A multi-wavelength AOSLO was used to image the retina and deliver stimuli to three targeted locations along the temporal meridian between the fovea and 3.25 degrees. Three subjects with no known retinal pathology participated. Increment thresholds were assessed using monochromatic (λ = 550 nm) circular stimuli of varying diameter (0.4 to 9.3 arcmin) presented against a dim red background (8 cd/m2). At each size and eccentricity, thresholds were measured three times using 20-trial adaptive staircases. Parallel full-frame imaging in the infrared (λ = 790 nm) and stimulus channels enabled compensation for transverse chromatic aberration. Average log thresholds were plotted against log stimulus area and fit using a two-segment linear regression with the two slopes constrained to be -1 and 0; the spatial summation area was taken as the intersection of the two segments. When image resolution permitted, the number of cones comprising the summation area was counted directly from the AOSLO images.
In the fovea, the summation area was 4.2 ± 0.7 arcmin2 (mean ± 1 SD). Extant histological data (Curcio et al, 1990) indicate that this area corresponds to approximately 19 cones. At 2 and 3.25 degrees, summation areas increased to 7.8 ± 1.5 and 32.1 ± 11.2 arcmin2. We determined directly from our AO images that, for our subjects, these areas correspond to 11 ± 1.5 and 24 ± 8.4 cones.

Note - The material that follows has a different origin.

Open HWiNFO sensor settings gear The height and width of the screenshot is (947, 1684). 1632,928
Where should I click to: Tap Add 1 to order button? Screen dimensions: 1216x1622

The spatial summation area for detection was measured in the central retina using diffraction-limited, retinally-stabilized stimuli. In the fovea, the majority of ganglion cells belong to the midget class and are thought to be driven by a single cone; however, the neural summation area in this region spans multiple cones, suggesting that either our stimulation paradigm favors detection by a coarser retinogeniculate pathway (e.g. magnocellular) or that additional summation occurs post-retinally.
This is an abstract that was submitted for the 2017 ARVO Annual Meeting, held in Baltimore, MD, May 7-11, 2017.